Yeah, but if there are only 3 cylinders running each turbo, they will have to be pretty small. But if you run a single huge turbo, you will have more potential.


----------



## morepower2 (Apr 19, 2002)

OhTwoAltimaSE said:


> *I own a 2002 Altima with the 3.5l V6.
> 
> Twin turbo units would make the most sense for all out power, but what about a single turbo? Any real issues? *


Twin turbos are often easier to package in a V-6 FR configuration car but for a FF, A big single is proably easier.

This is actualy good because a bigger turbo has higher efficiency. Smaller turbos have proportionaly more backside leakage on the compressor and turbine wheels because the clearances are nearly the same as the bigger wheeled larger turbos. This gives a big single the advantage.

In most cases a big single is only a little more laggy than two smaller turbos. If I was to turbo an Alty, it would probably be a big single.

Mike


----------



## javierb14 (Jul 9, 2002)

example of a single big turbo on a maxima i came across the other day.
http://www.unclemax.net/ProjectTurbo.htm


----------



## onyxeros (Jul 26, 2002)

Mike you are a retard with your sig 

O


----------



## morepower2 (Apr 19, 2002)

onyxeros said:


> *Mike you are a retard with your sig
> 
> O *


Yo, why do are you a hater.

Mike


----------



## Guest (Dec 6, 2002)

a supercharger would be much more reliable


----------



## Ruben (Oct 15, 2002)

javierb14 said:


> *example of a single big turbo on a maxima i came across the other day.
> http://www.unclemax.net/ProjectTurbo.htm *


I missed this post.... EXACTLY what I'm thinking about.


----------



## javierb14 (Jul 9, 2002)

> a supercharger would be much more reliable


how is a turbo less reliable when a supercharger is mechanically driven? it may be easier to "bolt on" a pre-fabbed supercharger kit.....but a turbo is more fun, to build and drive!



> I missed this post.... EXACTLY what I'm thinking about.
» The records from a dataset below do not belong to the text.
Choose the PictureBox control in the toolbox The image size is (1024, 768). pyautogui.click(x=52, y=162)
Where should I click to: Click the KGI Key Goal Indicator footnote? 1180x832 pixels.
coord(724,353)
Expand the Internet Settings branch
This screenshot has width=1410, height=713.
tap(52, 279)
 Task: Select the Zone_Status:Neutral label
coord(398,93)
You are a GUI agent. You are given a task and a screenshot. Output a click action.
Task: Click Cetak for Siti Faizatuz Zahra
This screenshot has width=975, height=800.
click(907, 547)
it would not be that difficult to fab their design, those 3 bolt flanges attach probably attach to the stock exhaust manifold, allowing for a simple turbo manifold design.


----------



## TheVodKA (Sep 19, 2002)

Just a note on turbo maximas, if you guys wanna see a good example of a turbo-ed FF v-6.

Unclemax never actually finished his project if I remember right. There was a guy on the maximas.org who was successful in turboing the max and was selling the turbo kit for the 95-99. He had 2 different user names however, and the only one I remember is NigelCMF. He had a single turbo max pushing (I believe) about 350 on 12 psi with a T3/TO4. I don't believe he has a website, but you should look for the thread on maximas.org as it has a helluva lot of posts. 300+ last I checked a couple of months ago. Noting that, I believe a single turbo would be the most efficient way. I suggest talking to Nigel and seeking his opinions, as it would be greatly helpful. Thanx 4 listenin guys


----------